Cuando una persona comienza a validar su experiencia emocional y cree que lo que siente es importante, según la doctora Cortez, se inicia un proceso de sanación y empoderamiento que impacta en múltiples áreas de la vida:
- Facilitación de la sanación: Darse permiso para sentir dolor permite un compromiso pleno con la situación y una reorientación hacia la curación. Si el dolor se reprime o descarta, es más probable que reaparezca y empeore.
- Mejora del bienestar general: Expresar las emociones de forma saludable reduce el estrés y la ansiedad, fomenta una autoestima saludable y ayuda a prevenir la acumulación de tensión emocional que puede llevar a problemas de salud mental como la depresión.
- Beneficios físicos: El estrés emocional puede manifestarse físicamente (dolores de cabeza, problemas digestivos). Por eso, expresar las emociones puede ayudar a reducir estos síntomas somáticos.
- Crecimiento personal: El dolor emocional deja de ser un síntoma de debilidad para convertirse en parte del aprendizaje de la vida.

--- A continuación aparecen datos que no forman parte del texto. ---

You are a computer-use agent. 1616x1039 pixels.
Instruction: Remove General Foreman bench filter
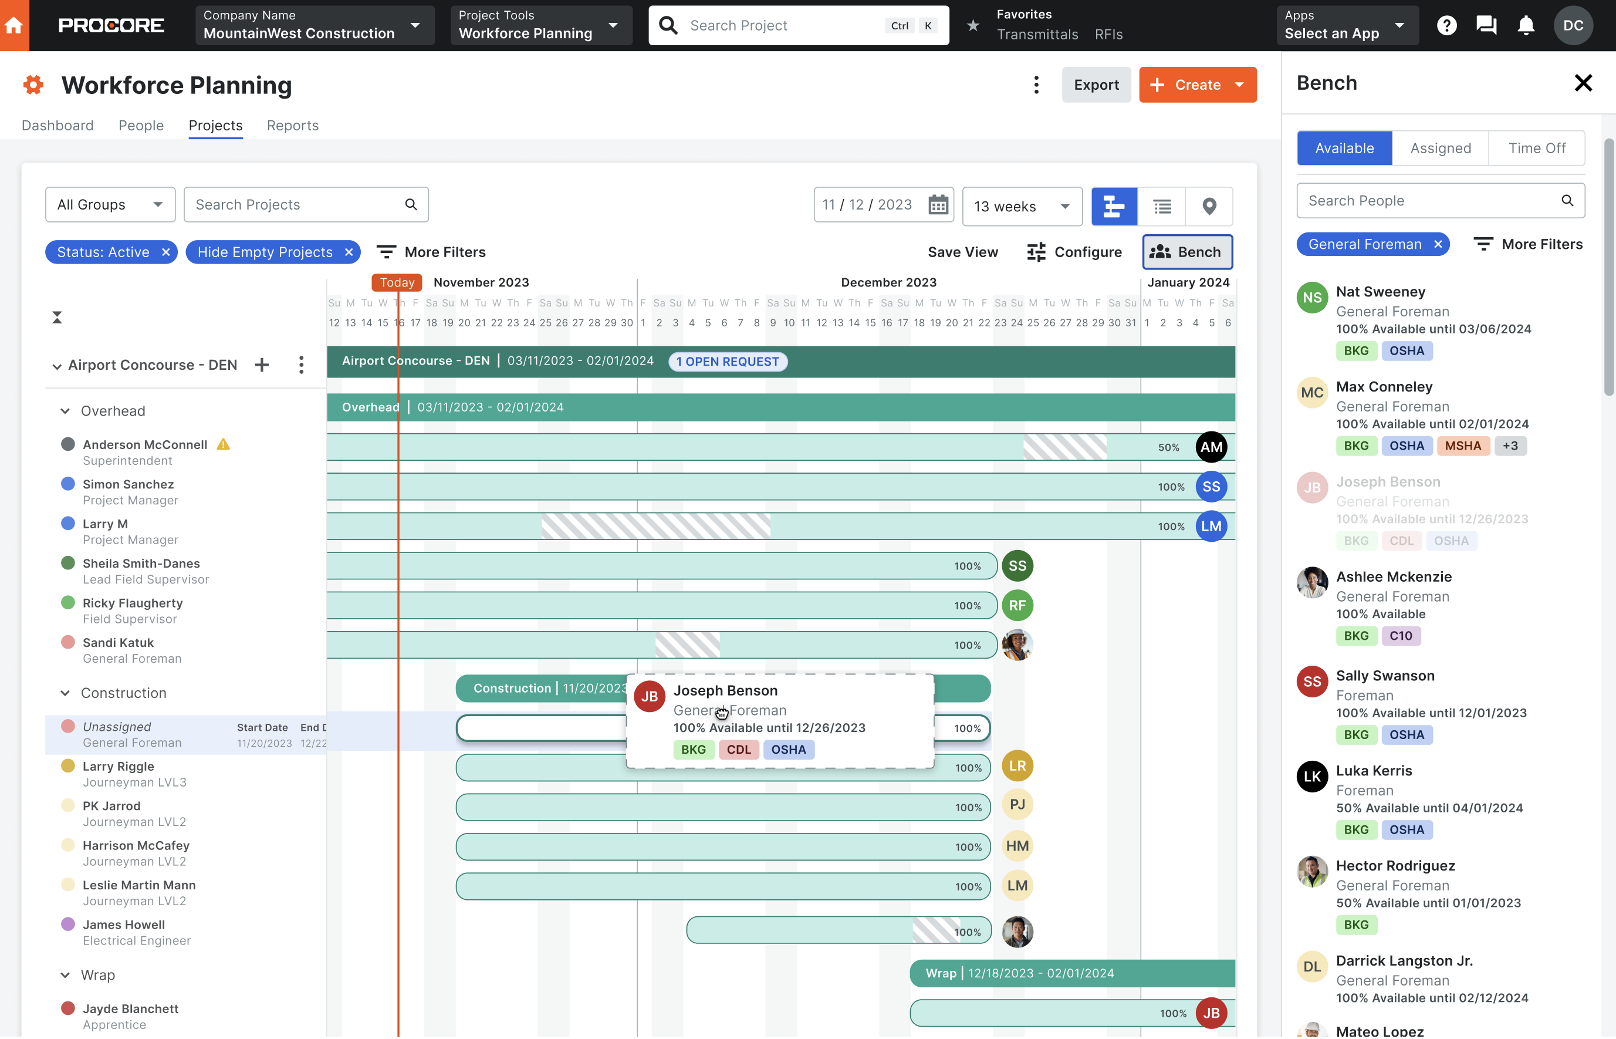coord(1437,244)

Las adversidades son reconocidas como experiencias de vida que contribuyen al crecimiento personal.
- Relaciones interpersonales más fuertes: La comunicación emocional promueve la comprensión y la empatía entre las personas, fortaleciendo los lazos con amigos y familiares.
- Mayor autoconocimiento y resiliencia: Permite a la persona conocerse mejor y entender qué le hace bien o mal, lo que contribuye al desarrollo de la fortaleza mental y la resiliencia ante futuros desafíos.

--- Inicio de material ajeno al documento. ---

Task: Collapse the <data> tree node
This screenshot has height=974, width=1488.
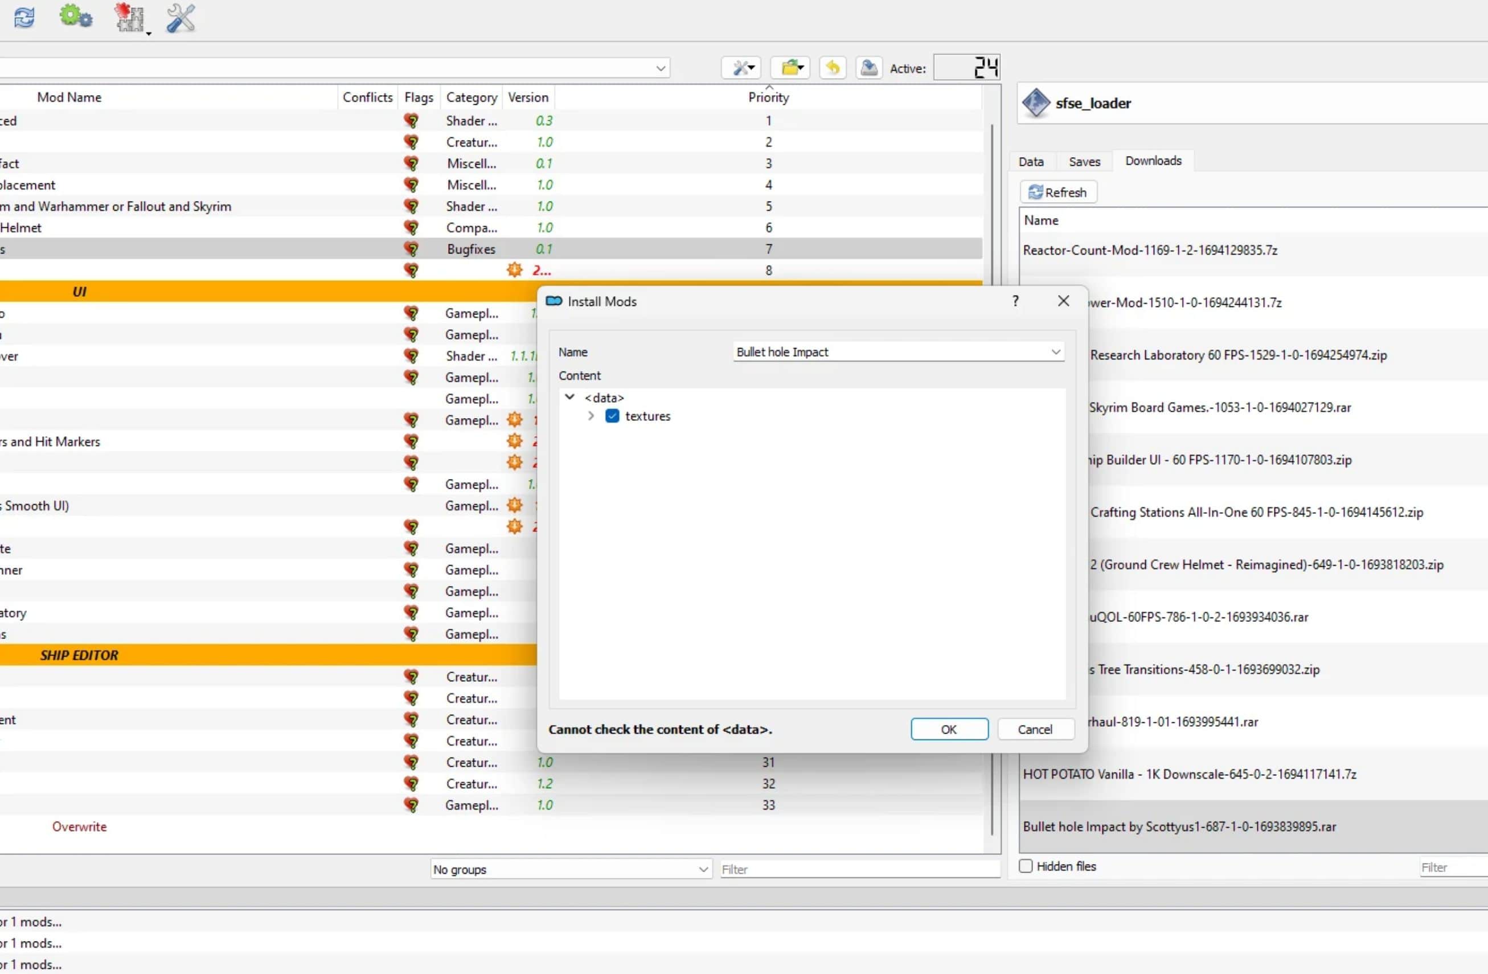Action: (x=570, y=398)
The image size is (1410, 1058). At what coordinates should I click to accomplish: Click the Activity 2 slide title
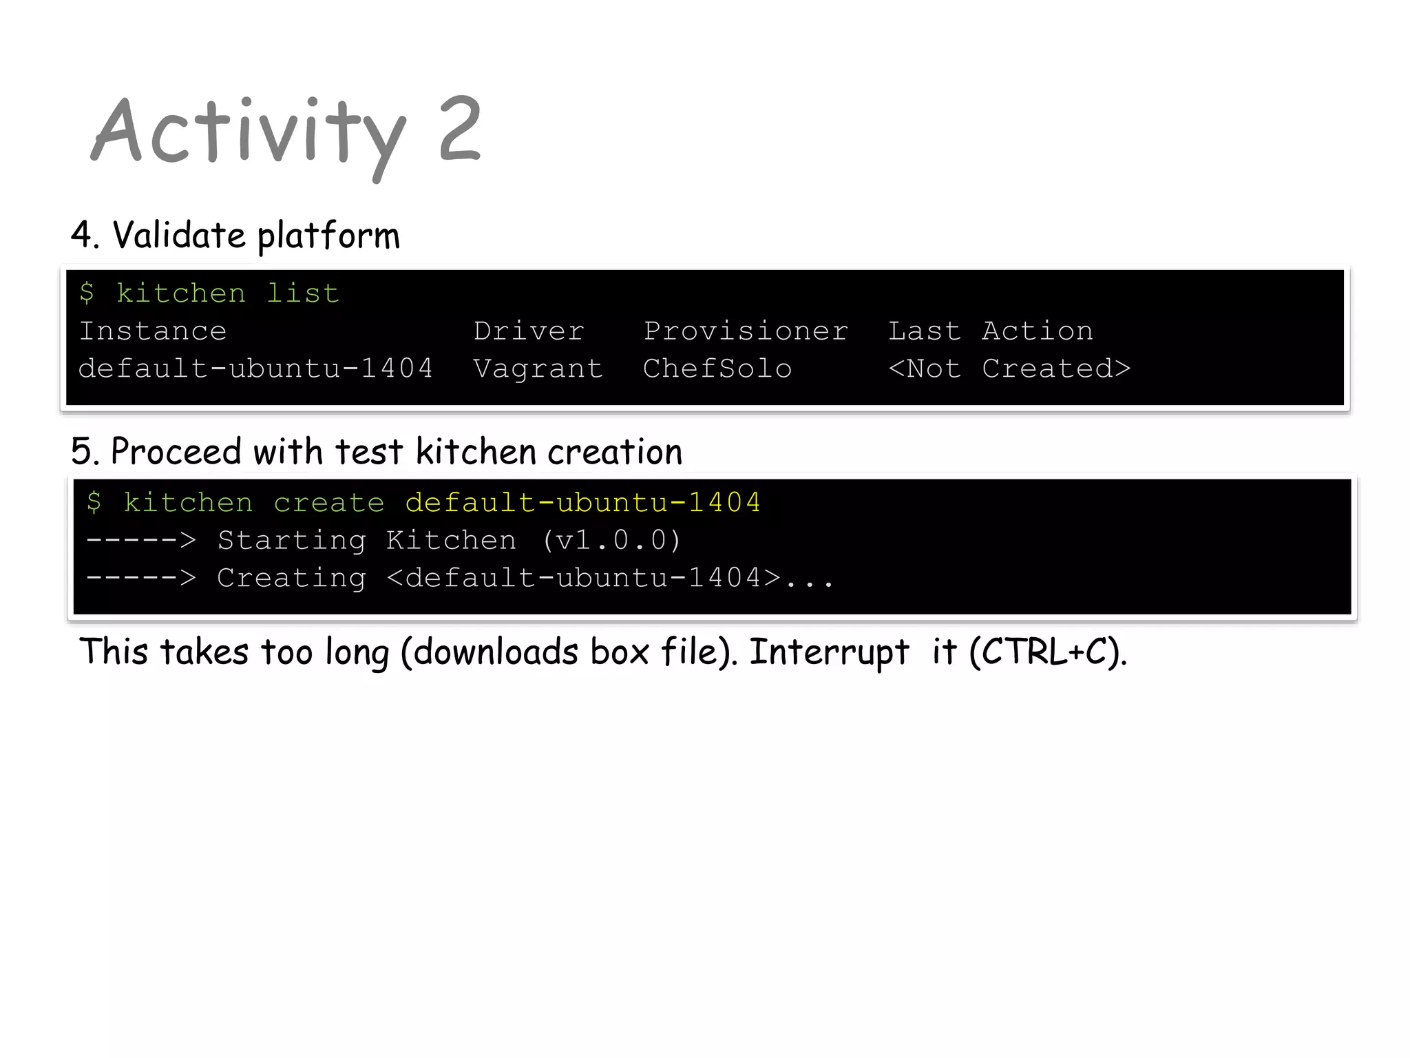coord(286,131)
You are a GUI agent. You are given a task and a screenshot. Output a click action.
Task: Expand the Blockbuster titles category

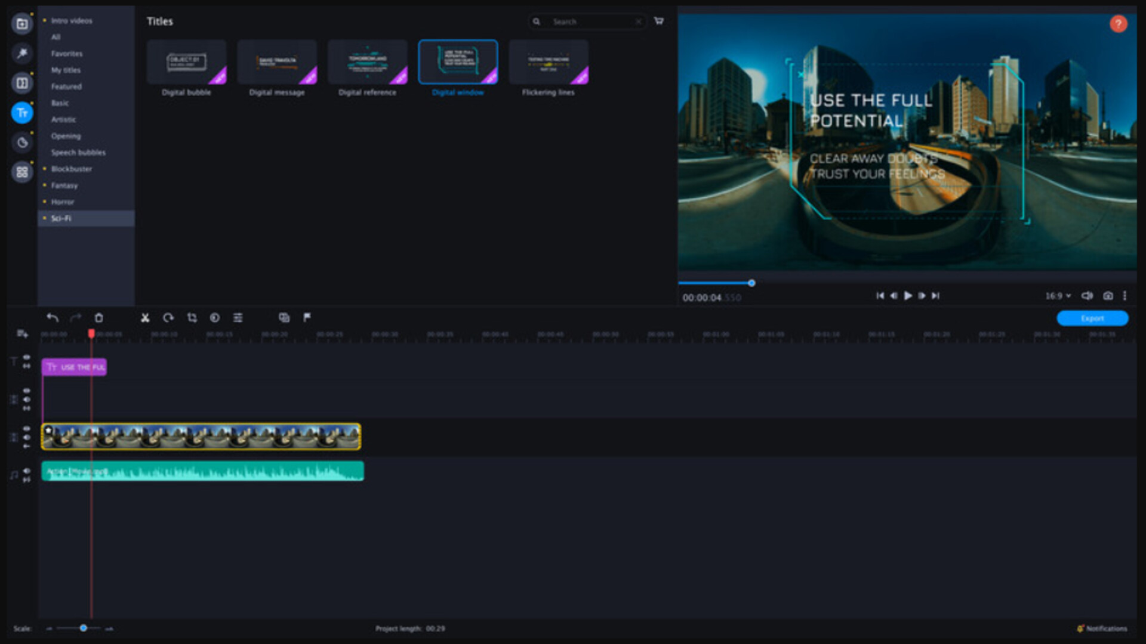[x=71, y=169]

- Recuperación de la autopercepción: Quien valida su dolor comienza a sentirse mucho mejor y más feliz, recuperando la oportunidad de demostrar su valor, lo cual es vital para alguien que padece dolor emocional y ha perdido la confianza en sí mismo.

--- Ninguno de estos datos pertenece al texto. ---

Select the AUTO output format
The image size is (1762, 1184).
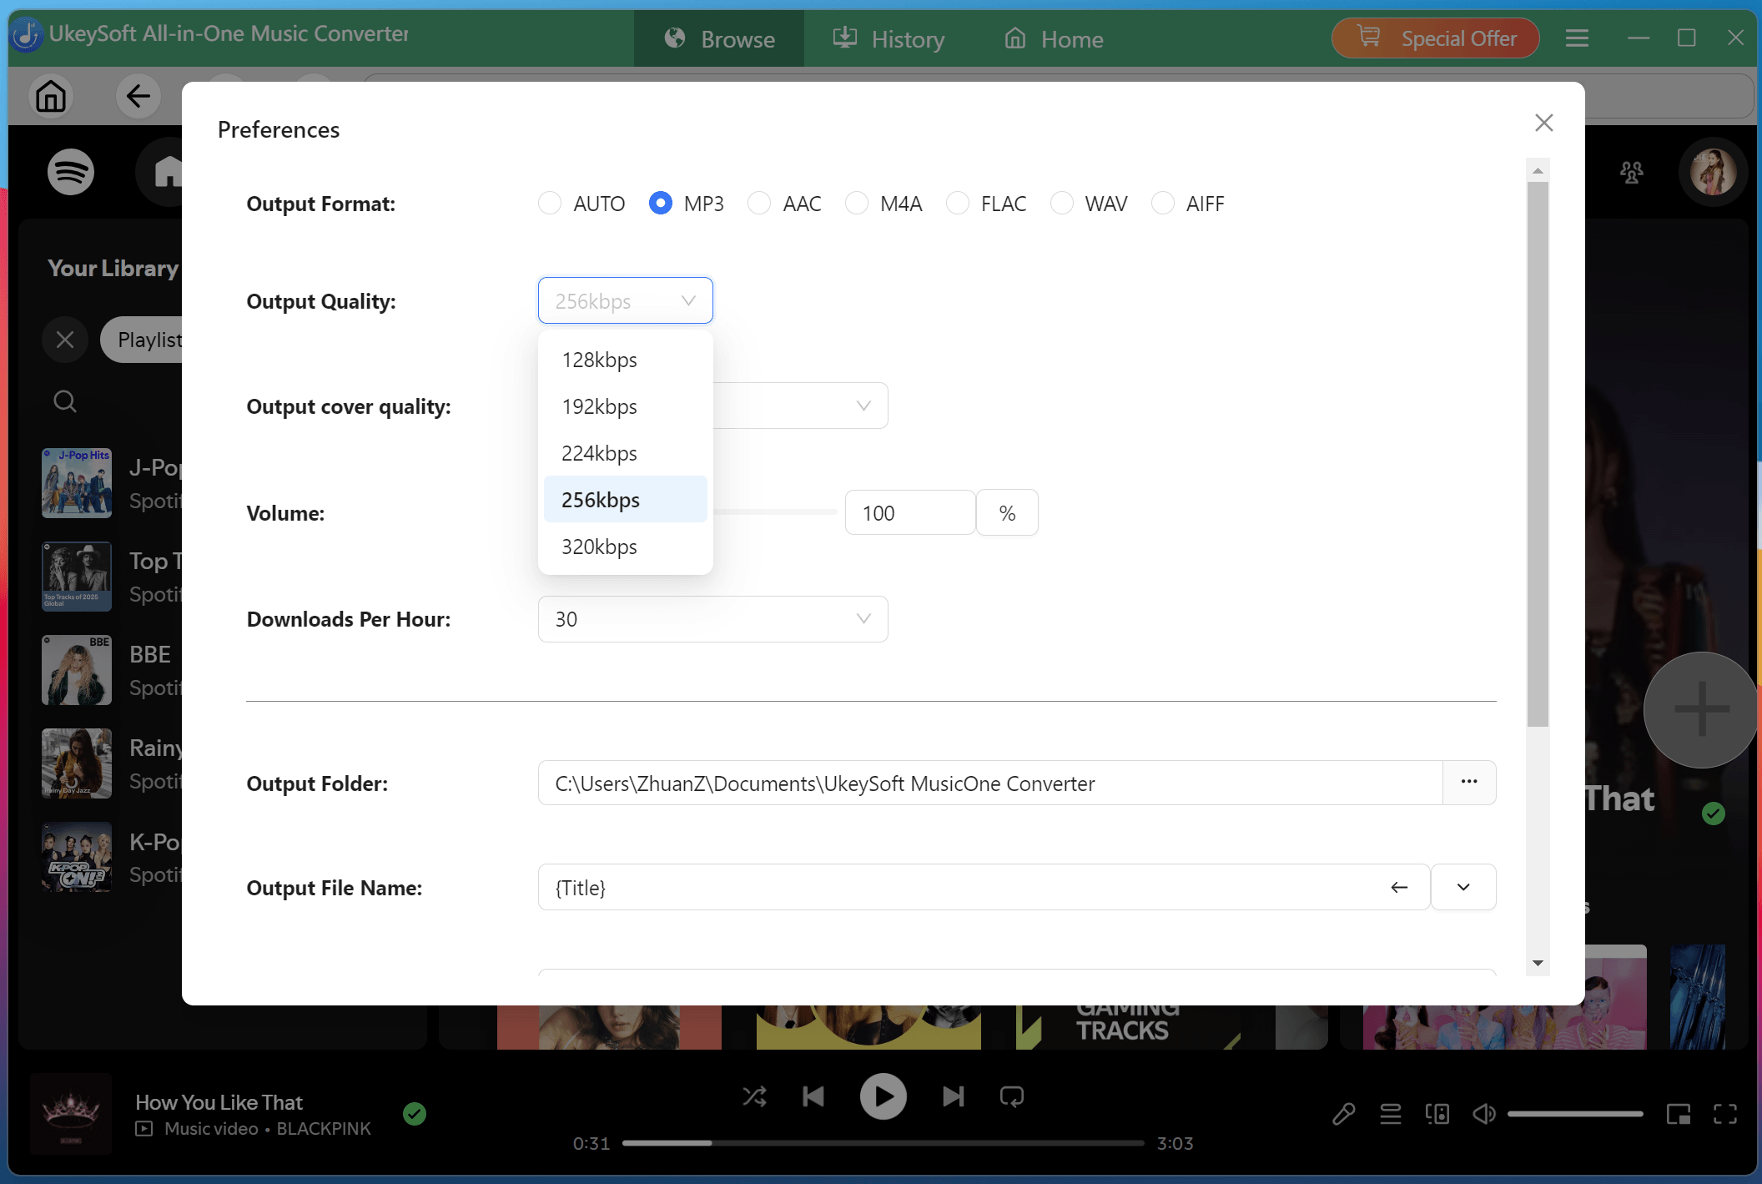[x=550, y=203]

“Definitivamente, cambia todo. Cuando aprendemos a validar lo que sentimos, dejamos de vivir a la defensiva y empezamos a tratarnos con respeto. Ponemos límites más sanos, fortalecemos la autoestima y construimos vínculos más auténticos. Sobre todo, entendemos que el bienestar no nace de aguantar, sino de permitirnos sentir. Porque cuando dejamos de minimizar lo que nos duele y de comparar quién sufre más, abrimos el verdadero camino hacia la sanación”, recalcó Aída Arakaki.